▸ **Material provided**:

========================================

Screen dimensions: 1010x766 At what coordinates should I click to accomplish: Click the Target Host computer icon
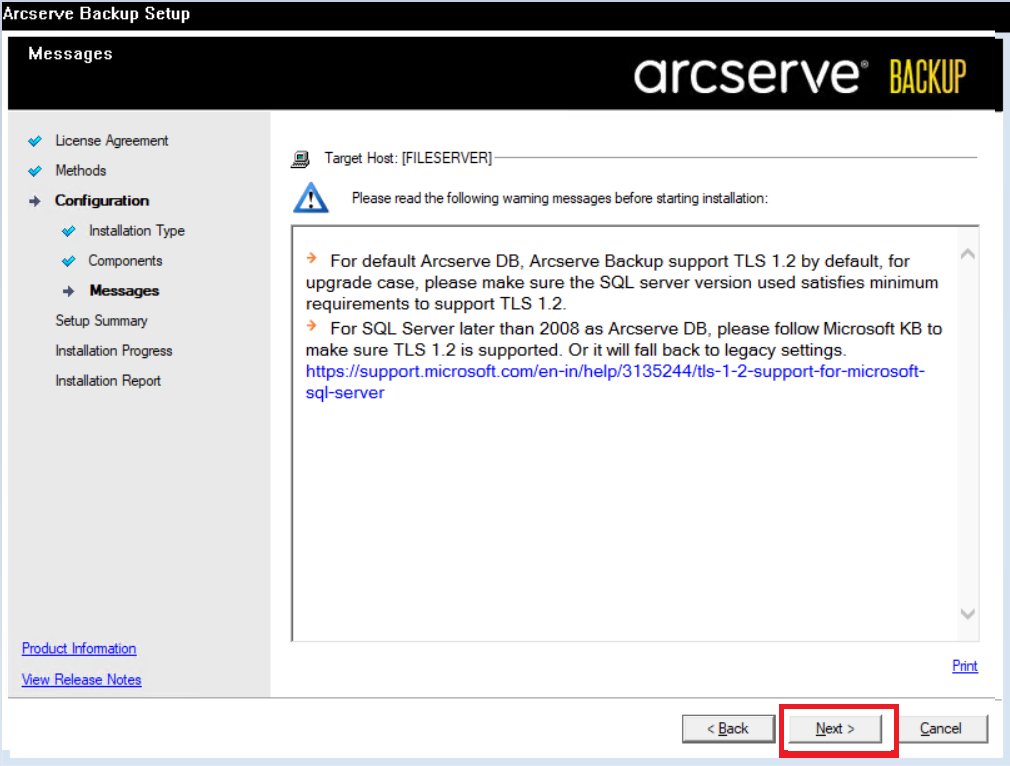click(x=299, y=158)
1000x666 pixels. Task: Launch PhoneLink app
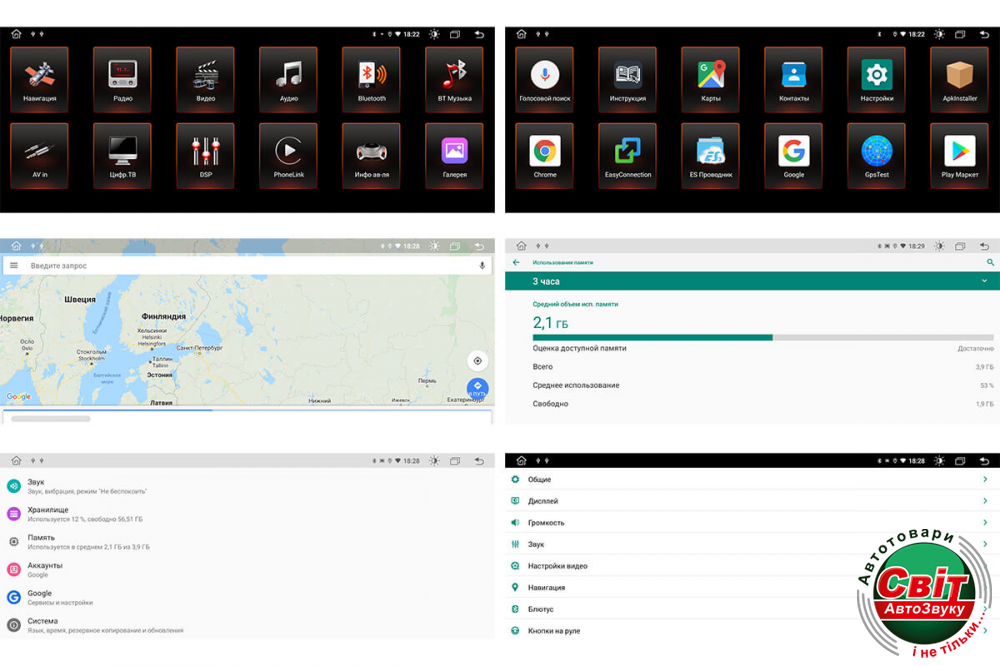click(x=289, y=152)
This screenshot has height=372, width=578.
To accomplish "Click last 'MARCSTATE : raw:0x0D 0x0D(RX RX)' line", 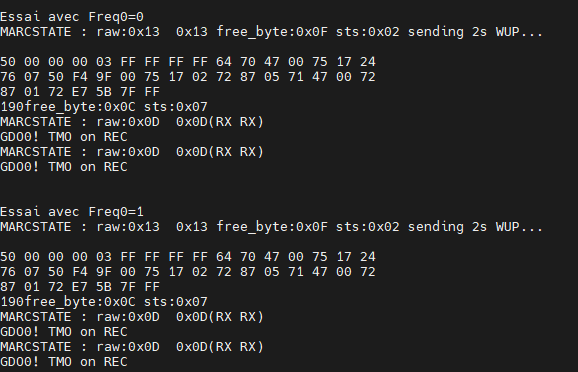I will (x=132, y=347).
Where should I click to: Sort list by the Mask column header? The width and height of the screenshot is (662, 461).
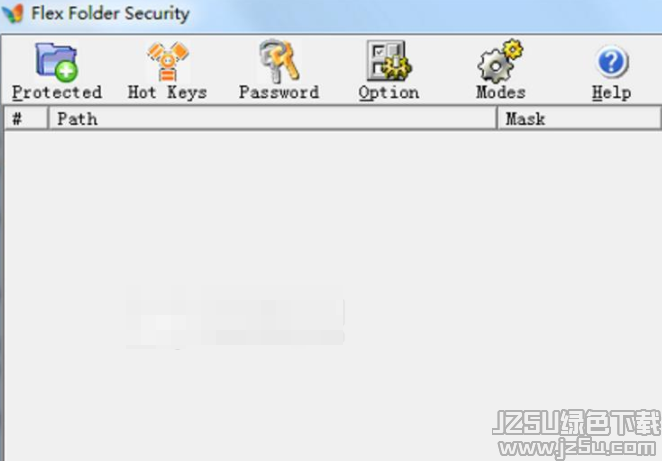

========================================

▸ **Aim of the task**: Give the count of lines in the material containing "width". The reply is that number alone.

▸ **Result for this task**: 2